----- Exercise input -----

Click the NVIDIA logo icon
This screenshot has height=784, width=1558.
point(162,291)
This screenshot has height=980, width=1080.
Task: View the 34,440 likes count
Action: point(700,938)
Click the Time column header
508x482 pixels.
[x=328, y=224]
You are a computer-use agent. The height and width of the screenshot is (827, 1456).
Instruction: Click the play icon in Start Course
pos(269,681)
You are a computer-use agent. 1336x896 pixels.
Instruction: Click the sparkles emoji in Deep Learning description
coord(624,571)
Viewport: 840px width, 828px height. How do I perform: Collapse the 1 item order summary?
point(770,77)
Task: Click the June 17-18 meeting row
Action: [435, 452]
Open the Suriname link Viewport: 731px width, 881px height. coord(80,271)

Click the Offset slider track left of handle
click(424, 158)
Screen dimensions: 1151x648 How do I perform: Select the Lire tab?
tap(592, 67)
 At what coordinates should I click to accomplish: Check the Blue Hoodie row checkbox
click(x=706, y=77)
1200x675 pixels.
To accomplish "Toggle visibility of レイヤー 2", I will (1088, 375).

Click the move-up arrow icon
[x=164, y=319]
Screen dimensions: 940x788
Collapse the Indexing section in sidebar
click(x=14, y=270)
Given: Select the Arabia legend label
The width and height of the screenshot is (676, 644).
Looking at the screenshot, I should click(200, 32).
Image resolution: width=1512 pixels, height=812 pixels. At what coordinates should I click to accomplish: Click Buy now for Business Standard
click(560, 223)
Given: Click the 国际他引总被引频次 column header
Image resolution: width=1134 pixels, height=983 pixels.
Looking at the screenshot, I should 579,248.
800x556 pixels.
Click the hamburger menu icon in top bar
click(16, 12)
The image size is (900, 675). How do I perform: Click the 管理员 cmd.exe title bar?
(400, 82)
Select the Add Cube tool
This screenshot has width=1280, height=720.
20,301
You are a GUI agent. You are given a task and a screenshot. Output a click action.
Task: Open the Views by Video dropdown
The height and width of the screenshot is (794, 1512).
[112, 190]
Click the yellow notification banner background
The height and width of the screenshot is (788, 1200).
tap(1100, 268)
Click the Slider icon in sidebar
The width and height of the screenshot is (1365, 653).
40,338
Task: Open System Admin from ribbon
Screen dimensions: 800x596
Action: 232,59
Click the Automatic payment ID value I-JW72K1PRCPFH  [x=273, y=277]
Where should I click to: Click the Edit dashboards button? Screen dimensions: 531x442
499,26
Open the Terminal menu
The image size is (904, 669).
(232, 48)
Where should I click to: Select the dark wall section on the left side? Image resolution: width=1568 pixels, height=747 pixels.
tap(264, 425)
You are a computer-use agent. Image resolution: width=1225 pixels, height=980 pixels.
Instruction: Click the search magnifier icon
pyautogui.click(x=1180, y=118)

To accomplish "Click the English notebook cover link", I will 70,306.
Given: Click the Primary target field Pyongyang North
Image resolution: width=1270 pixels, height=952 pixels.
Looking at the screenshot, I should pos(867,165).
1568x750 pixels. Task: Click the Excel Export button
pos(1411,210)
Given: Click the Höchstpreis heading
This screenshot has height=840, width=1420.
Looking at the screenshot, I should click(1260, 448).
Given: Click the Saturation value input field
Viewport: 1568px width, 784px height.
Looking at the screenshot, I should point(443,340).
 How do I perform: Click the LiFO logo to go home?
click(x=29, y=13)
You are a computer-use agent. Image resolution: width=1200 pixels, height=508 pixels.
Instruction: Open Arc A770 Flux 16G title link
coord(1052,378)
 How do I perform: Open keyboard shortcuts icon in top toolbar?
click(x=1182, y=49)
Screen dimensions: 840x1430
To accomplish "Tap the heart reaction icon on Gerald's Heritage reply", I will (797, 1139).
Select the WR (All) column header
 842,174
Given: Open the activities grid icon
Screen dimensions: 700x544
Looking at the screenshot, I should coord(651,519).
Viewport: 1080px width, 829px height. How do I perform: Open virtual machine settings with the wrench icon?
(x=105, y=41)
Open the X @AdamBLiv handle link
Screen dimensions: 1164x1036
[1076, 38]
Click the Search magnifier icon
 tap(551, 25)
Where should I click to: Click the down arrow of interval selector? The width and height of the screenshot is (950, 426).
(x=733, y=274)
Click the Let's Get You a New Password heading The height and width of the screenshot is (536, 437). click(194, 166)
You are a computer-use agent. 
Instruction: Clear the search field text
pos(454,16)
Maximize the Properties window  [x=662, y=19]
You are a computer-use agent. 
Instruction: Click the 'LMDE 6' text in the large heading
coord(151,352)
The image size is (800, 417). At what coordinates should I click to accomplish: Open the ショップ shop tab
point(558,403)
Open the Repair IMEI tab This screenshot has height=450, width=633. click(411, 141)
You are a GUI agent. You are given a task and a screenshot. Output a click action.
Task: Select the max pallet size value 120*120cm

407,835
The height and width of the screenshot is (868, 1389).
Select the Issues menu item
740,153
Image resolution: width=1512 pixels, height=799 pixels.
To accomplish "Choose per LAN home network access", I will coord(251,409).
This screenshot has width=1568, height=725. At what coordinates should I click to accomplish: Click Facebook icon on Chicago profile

-----

Your objective ▸
Each entry above needs to be output exactly.

Task solution ▸
Click the NVIDIA logo icon
This screenshot has height=784, width=1558.
point(162,291)
This screenshot has height=980, width=1080.
Task: View the 34,440 likes count
Action: point(700,938)
Click the Time column header
508x482 pixels.
[x=328, y=224]
You are a computer-use agent. The height and width of the screenshot is (827, 1456).
Instruction: Click the play icon in Start Course
pos(269,681)
You are a computer-use agent. 1336x896 pixels.
Instruction: Click the sparkles emoji in Deep Learning description
coord(624,571)
Viewport: 840px width, 828px height. How do I perform: Collapse the 1 item order summary?
point(770,77)
Task: Click the June 17-18 meeting row
Action: [435, 452]
Open the Suriname link Viewport: 731px width, 881px height. coord(80,271)

Click the Offset slider track left of handle
click(424, 158)
Screen dimensions: 1151x648 How do I perform: Select the Lire tab?
tap(592, 67)
 At what coordinates should I click to accomplish: Check the Blue Hoodie row checkbox
click(x=706, y=77)
1200x675 pixels.
To accomplish "Toggle visibility of レイヤー 2", I will (1088, 375).

Click the move-up arrow icon
[x=164, y=319]
Screen dimensions: 940x788
Collapse the Indexing section in sidebar
click(x=14, y=270)
Given: Select the Arabia legend label
The width and height of the screenshot is (676, 644).
Looking at the screenshot, I should click(200, 32).
Image resolution: width=1512 pixels, height=812 pixels. At what coordinates should I click to accomplish: Click Buy now for Business Standard
click(560, 223)
Given: Click the 国际他引总被引频次 column header
Image resolution: width=1134 pixels, height=983 pixels.
Looking at the screenshot, I should 579,248.
800x556 pixels.
Click the hamburger menu icon in top bar
click(16, 12)
The image size is (900, 675). How do I perform: Click the 管理员 cmd.exe title bar?
(400, 82)
Select the Add Cube tool
This screenshot has width=1280, height=720.
20,301
You are a GUI agent. You are given a task and a screenshot. Output a click action.
Task: Open the Views by Video dropdown
The height and width of the screenshot is (794, 1512).
[112, 190]
Click the yellow notification banner background
The height and width of the screenshot is (788, 1200).
tap(1100, 268)
Click the Slider icon in sidebar
The width and height of the screenshot is (1365, 653).
40,338
Task: Open System Admin from ribbon
Screen dimensions: 800x596
Action: 232,59
Click the Automatic payment ID value I-JW72K1PRCPFH  [x=273, y=277]
Where should I click to: Click the Edit dashboards button? Screen dimensions: 531x442
499,26
Open the Terminal menu
The image size is (904, 669).
(232, 48)
Where should I click to: Select the dark wall section on the left side? Image resolution: width=1568 pixels, height=747 pixels.
tap(264, 425)
You are a computer-use agent. Image resolution: width=1225 pixels, height=980 pixels.
Instruction: Click the search magnifier icon
pyautogui.click(x=1180, y=118)

To accomplish "Click the English notebook cover link", I will 70,306.
Given: Click the Primary target field Pyongyang North
Image resolution: width=1270 pixels, height=952 pixels.
Looking at the screenshot, I should pos(867,165).
1568x750 pixels. Task: Click the Excel Export button
pos(1411,210)
Given: Click the Höchstpreis heading
This screenshot has height=840, width=1420.
Looking at the screenshot, I should click(1260, 448).
Given: Click the Saturation value input field
Viewport: 1568px width, 784px height.
Looking at the screenshot, I should point(443,340).
 How do I perform: Click the LiFO logo to go home?
click(x=29, y=13)
You are a computer-use agent. Image resolution: width=1200 pixels, height=508 pixels.
Instruction: Open Arc A770 Flux 16G title link
coord(1052,378)
 How do I perform: Open keyboard shortcuts icon in top toolbar?
click(x=1182, y=49)
Screen dimensions: 840x1430
To accomplish "Tap the heart reaction icon on Gerald's Heritage reply", I will (797, 1139).
Select the WR (All) column header
 842,174
Given: Open the activities grid icon
Screen dimensions: 700x544
Looking at the screenshot, I should coord(651,519).
Viewport: 1080px width, 829px height. How do I perform: Open virtual machine settings with the wrench icon?
(x=105, y=41)
Open the X @AdamBLiv handle link
Screen dimensions: 1164x1036
[1076, 38]
Click the Search magnifier icon
 tap(551, 25)
Where should I click to: Click the down arrow of interval selector? The width and height of the screenshot is (950, 426).
(x=733, y=274)
Click the Let's Get You a New Password heading The height and width of the screenshot is (536, 437). click(194, 166)
You are a computer-use agent. 
Instruction: Clear the search field text
pos(454,16)
Maximize the Properties window  [x=662, y=19]
You are a computer-use agent. 
Instruction: Click the 'LMDE 6' text in the large heading
coord(151,352)
The image size is (800, 417). At what coordinates should I click to accomplish: Open the ショップ shop tab
point(558,403)
Open the Repair IMEI tab This screenshot has height=450, width=633. click(411, 141)
You are a GUI agent. You are given a task and a screenshot. Output a click action.
Task: Select the max pallet size value 120*120cm

407,835
The height and width of the screenshot is (868, 1389).
Select the Issues menu item
740,153
Image resolution: width=1512 pixels, height=799 pixels.
To accomplish "Choose per LAN home network access", I will coord(251,409).
This screenshot has width=1568, height=725. At what coordinates should I click to accomplish: Click Facebook icon on Chicago profile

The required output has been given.